What a beautiful post at such an appropriate time Arial. I hope you continue to come here for the needed support and friendship this site has to offer. I have a good female friend who has MS. She is 41 and has been diagnosed for about 6 or 7 years now. She has a great doctor and also does acupuncture. She is doing great and goes jogging and to the gym. She has some days where she feels really tired or has tingles in her legs but, those are few and far between. She is now running a restraunt with her hubby in Guatamala and having a great time in life!

[Mags]

Ariel

I haven't heard from you for a while. You are a strong and lovely person. I hope for all the best for your daughter.

[Saint Jude]

Ariel, Thanks.
Very nice post. Sending many :l and prayers to you & your daughter... I have a friend in Colorado that's still quite active, who has MS. Just gotta live day to day...
Another friend of mine is quadrepalegic...he calls us TAB's Temporarily Abled Bodies... just never know.

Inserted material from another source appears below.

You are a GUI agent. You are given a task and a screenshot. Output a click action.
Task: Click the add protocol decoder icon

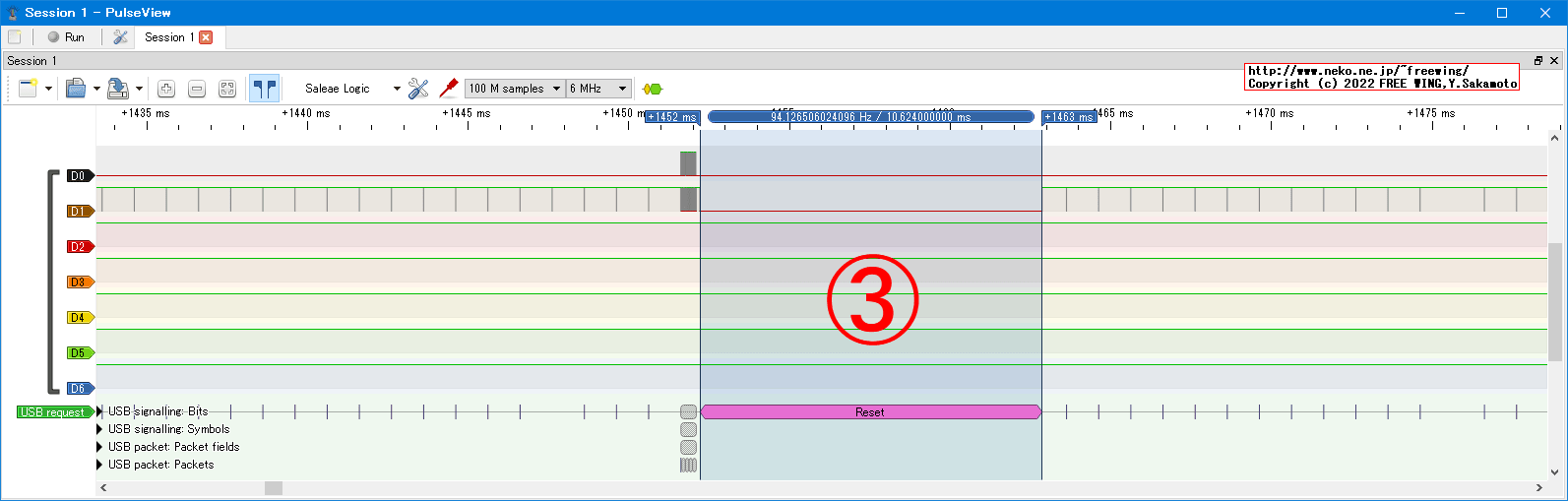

Congrats on Graduation too! You must be proud.

[Accountable for Me]

Arial, very nice post. Life is unpredictable for sure. Many prayers to you and your daughter. Congrats to your daughter's graduation as well! You must be very proud!

[Waves 2]

Hi Ariel,

Your post today is providing emotional support for others at a time when you are having to adjust. :l

Posts like this are the backbone of this site and I thank you for it.

Your daughter must be reeling. I am glad that you are now in a position to give her all your support.

In all cases of serious illness I think the only way to approach it is to be positive and live your lives ( as much as possible ) in the way you would if that illness were not present.

Congratulations on Graduation.

[Arial]

Dear all, thank you - what lovely responses!

It's amazing how much you can learn about something in a fairly short space of time. After spending the last weeks doing research, talking to doctors and professors both here and in the US I feel confident that I am well-enough informed to be able to help my daughter keep the control in her life that she needs. Current research is very active and also very promising so compared to 10 years ago things are looking pretty hopeful - not only for intervention but even a cure, so fingers crossed. Whereas we have, Happier, put university on hold for a year, she will be heading there next year hopefully taking life head on as any other 19 year old - we just need to spend a little time getting a few things in place and she'll be all set!

Congratulations to all others who have sons and daughters graduating this year! It is a bitter sweet time, is it not? I was the Mum at the back of the graduation hall with the the dark glasses and clutching a box of tissues - and yet there's also a sense of excitement that they're moving on to the next stage in their lives - becoming young adults. I'm excited to see what way life will turn for her as the years continue...

After having been AF for about 3 months I have to admit to having slipped a few times over the last weeks - but not to get blind drunk, not even as a way of coping, more because I just fancied a drink. However, having read many posts I am also aware that this can quickly turn into a slippery slope so I'm going to be back with the abstainers for a while to make sure I keep that big, ugly monster at bay. One thing I can still say absolutely is it's not welcome here any more!